Potential for Enhanced Travel Efficiency: The simulation results indicate that the carpooling policy effectively reduces the number of vehicles on the road, thereby decreasing traffic congestion and carbon emissions by increasing the average passenger capacity of cars. However, the data also show that while increasing passenger capacity, carpooling may lead to longer travel distances due to detours, which can offset some of the emission reduction effects. The positive impacts of carpooling coexist with potential negative effects, necessitating a comprehensive consideration of its overall influence on traffic flow.
Asymmetry Effects: The policy’s positive and negative impacts exhibit asymmetry. While increasing the average passenger capacity of cars should theoretically reduce traffic volume and carbon emissions, in practice, due to Shanghai’s high population and vehicle density, the actual reduction in the number of vehicles may fall short of expectations. Conversely, decreasing average passenger capacity would directly lead to an increase in vehicle numbers, and any additional vehicles could significantly exacerbate congestion, a negative effect that is notably evident in the data.
5.
Simulation Analysis of Technology Improvement Policy
Advancements in vehicle engine technology will help improve the energy efficiency of vehicles, thereby reducing energy consumption and carbon emissions associated with vehicle operation. This study simulates the technology improvement policy by altering the 100 km fuel consumption of gasoline cars, categorizing the policy into four scenarios: decreasing the 100 km fuel consumption of gasoline cars and new energy vehicles by 10%, and reducing the unit energy consumption of diesel and gasoline freight vehicles by 10%. The simulation results of the technology improvement policy are illustrated in Figure 13.
The results show that the policy has a significant impact on carbon emissions, with gasoline cars being the most affected due to fuel consumption directly influencing carbon emissions. However, as new energy vehicles become more widespread, the proportion of gasoline cars decreases, and the policy’s emission reduction capability weakens, leading to a rebound in carbon emissions later in the policy implementation. Simultaneously, the increase in the traffic volume of new energy vehicles strengthens the impact of reduced energy consumption per 100 km on carbon emissions. In contrast, the relatively lower number of freight vehicles means that reductions in their unit energy consumption have a limited impact on overall carbon emissions. Therefore, relying solely on technological improvements may not ensure sustained emission reduction outcomes. A comprehensive consideration of the characteristics of different types of vehicles and the synergistic effects of policies is essential to achieve long-term emission reduction targets.
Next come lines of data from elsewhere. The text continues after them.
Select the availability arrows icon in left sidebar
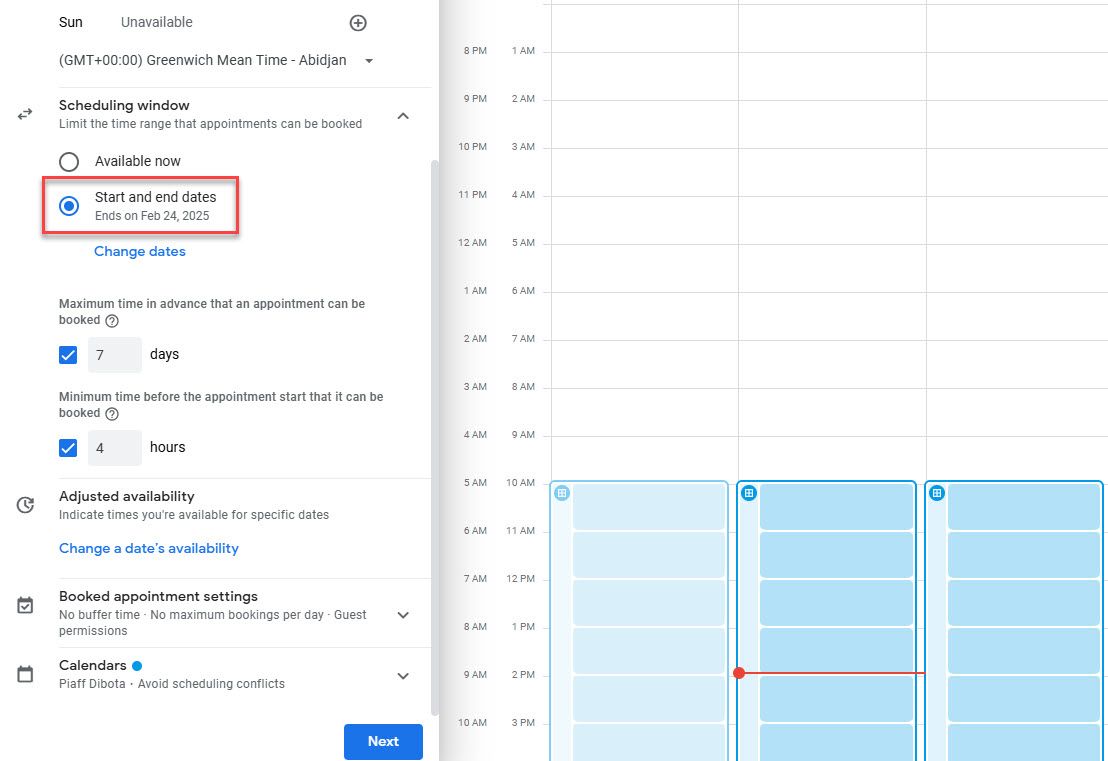Viewport: 1108px width, 761px height. point(24,114)
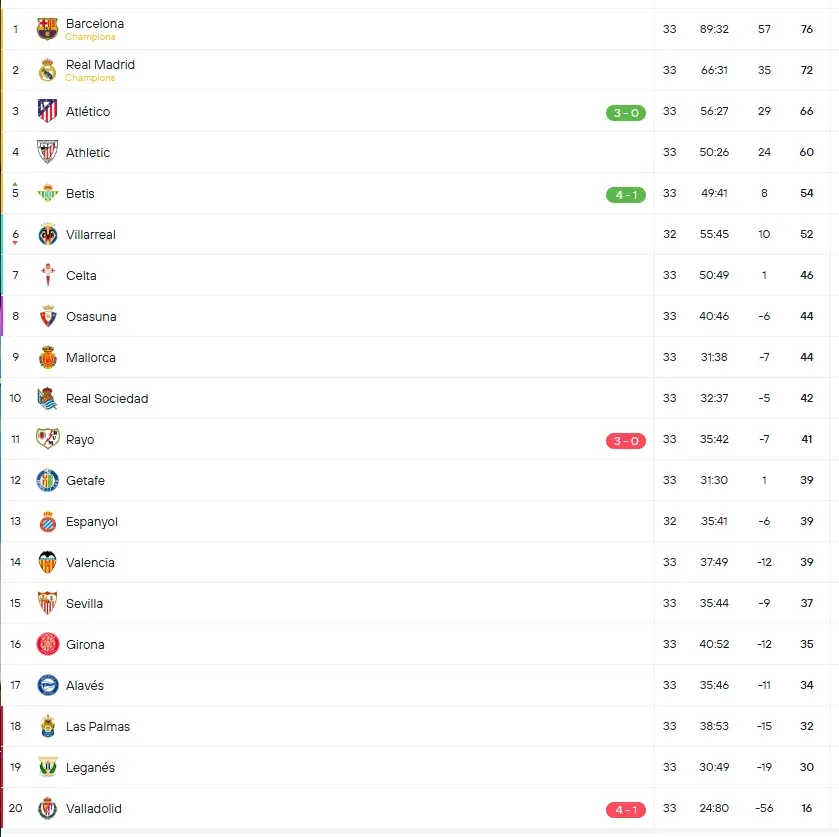Click the Getafe club crest

pos(47,480)
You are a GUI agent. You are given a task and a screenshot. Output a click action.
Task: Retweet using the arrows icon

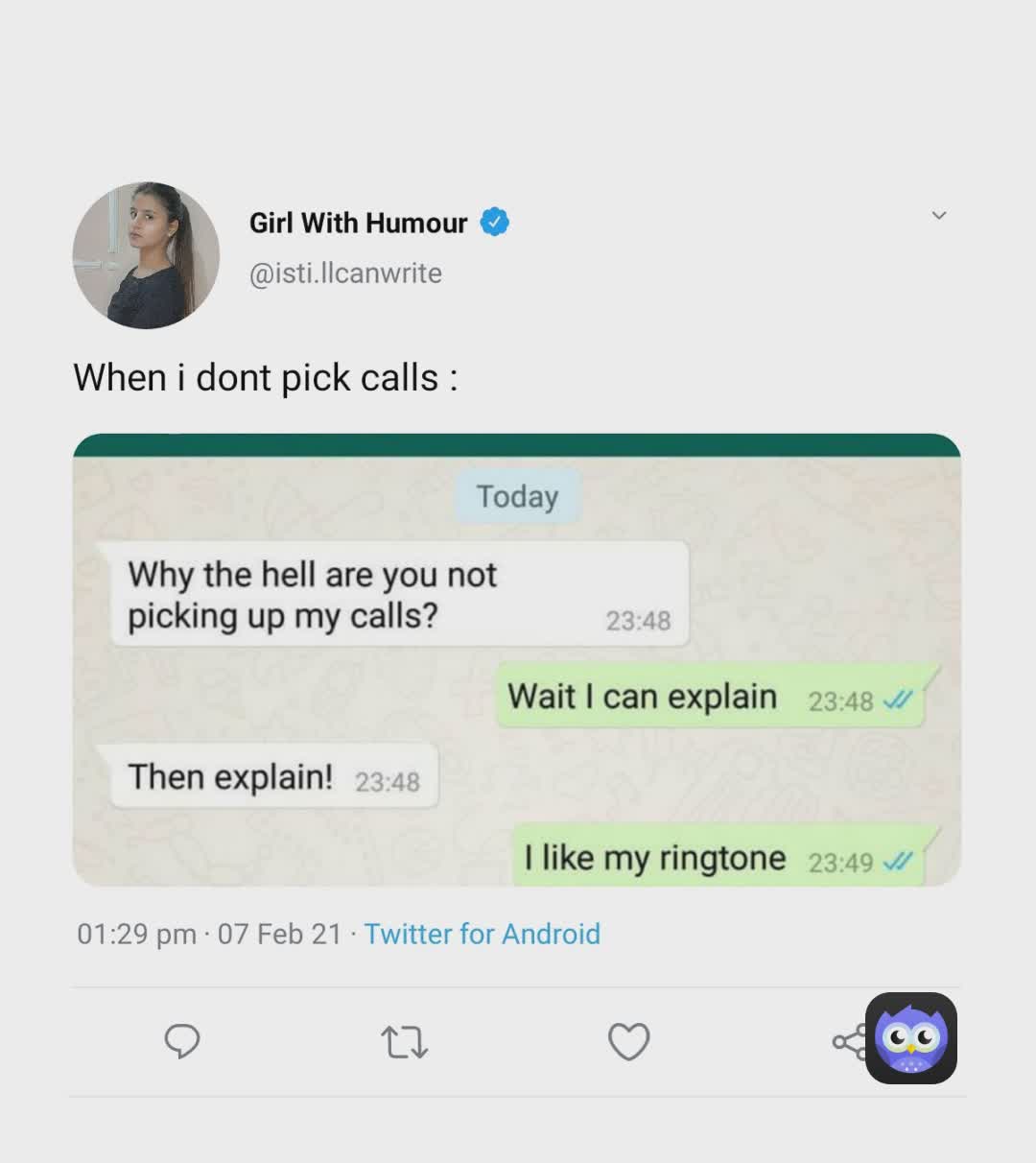404,1042
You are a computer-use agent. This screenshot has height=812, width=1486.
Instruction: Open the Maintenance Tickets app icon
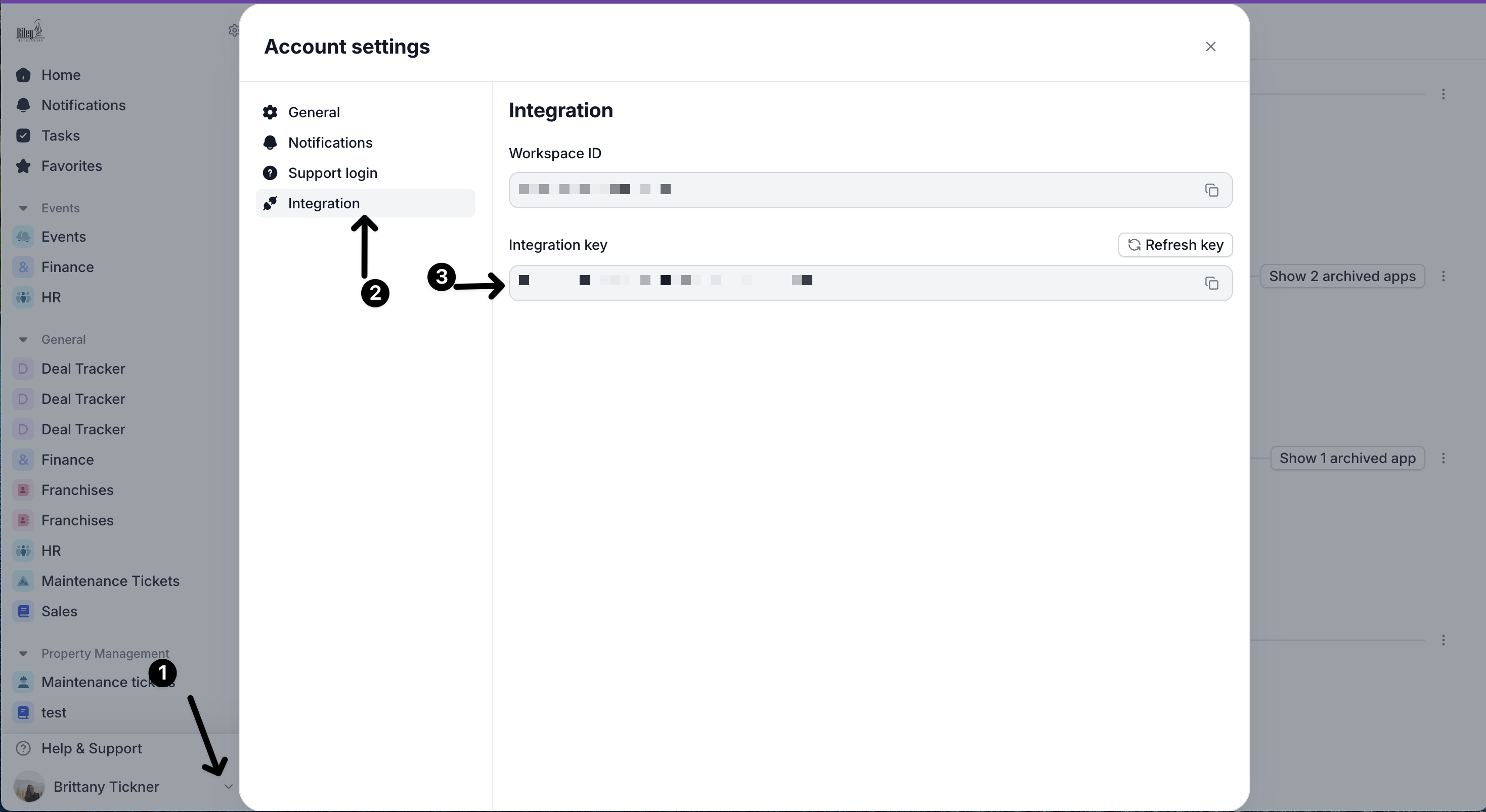[x=23, y=581]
4.2. Evaluation of Traffic Congestion Mitigation and Emission Reduction Policies Based on the TOPSIS Model

Using the simulation data from 2040 and the TOPSIS method, the closeness coefficients of various policies were calculated for evaluation. The evaluated policies include promotion of new energy vehicles (Y1), restriction of two license plate numbers (Y2), road investment (Y3), carpooling (Y4), reduction of fuel consumption for private vehicles (Y5), and reduction of energy consumption for new energy vehicles (Y6). The evaluation criteria are traffic congestion (C1), carbon emissions (C2), and pollutant emissions (C3). The raw data were processed using the range normalization method, compressing the values of each indicator into the [0, 1] range. The normalized indicator matrix is shown in Table 8.
After normalization, the entropy weight method was used to determine the weights of each evaluation criterion, which were 0.309 for traffic congestion, 0.356 for carbon emissions, and 0.335 for pollutant emissions. The normalized indicator matrix was then weighted to obtain the weighted decision matrix, as shown in Table 9.
Based on the weighted decision matrix, the Euclidean distances of each policy from the ideal solution and the negative ideal solution were calculated. Subsequently, the closeness coefficients, which represent the relative proximity of each policy to the ideal solution, were derived. The closeness coefficients range from 0 to 1, with larger values indicating better overall performance. The closeness coefficients are summarized in Table 10.
Based on the ranking of closeness coefficients in descending order, the priority sequence of the evaluated policies is Y2 > Y4 > Y1 > Y3 > Y5 > Y6. The results show that:
Restriction of two license plate numbers (Y2) performs the best among all policies, demonstrating the direct effectiveness of mandatory traffic control measures in mitigating traffic congestion and reducing emissions.
Carpooling (Y4), though less impactful in the short term compared to restriction policies, has significant long-term potential by optimizing traffic flow and reducing single-vehicle trips, thus improving road efficiency.
The promotion of new energy vehicles (Y1) has a long-term positive impact on emission reduction. However, its direct effect on alleviating traffic congestion is limited, as widespread adoption takes time.
Road investment (Y3) improves traffic capacity in the short term but may lead to induced demand, resulting in increased traffic flow and reduced long-term benefits.
Reduction of fuel consumption for private vehicles (Y5) and reduction of energy consumption for new energy vehicles (Y6) focus primarily on improving vehicle efficiency, with limited impact on overall traffic flow. Hence, they rank lower in this evaluation.
In conclusion, restriction policies have the most immediate and significant impact on traffic flow and emission reduction. Carpooling policies, while slower in achieving results, offer substantial long-term benefits. Meanwhile, policies such as new energy vehicle promotion and road investment have relatively limited effects on traffic mitigation and are subject to time-dependent factors. Technical optimization policies, although environmentally beneficial, contribute little to traffic congestion mitigation in the short term. These differences in policy effectiveness highlight their varied focuses on traffic management, emission control, and behavioral changes.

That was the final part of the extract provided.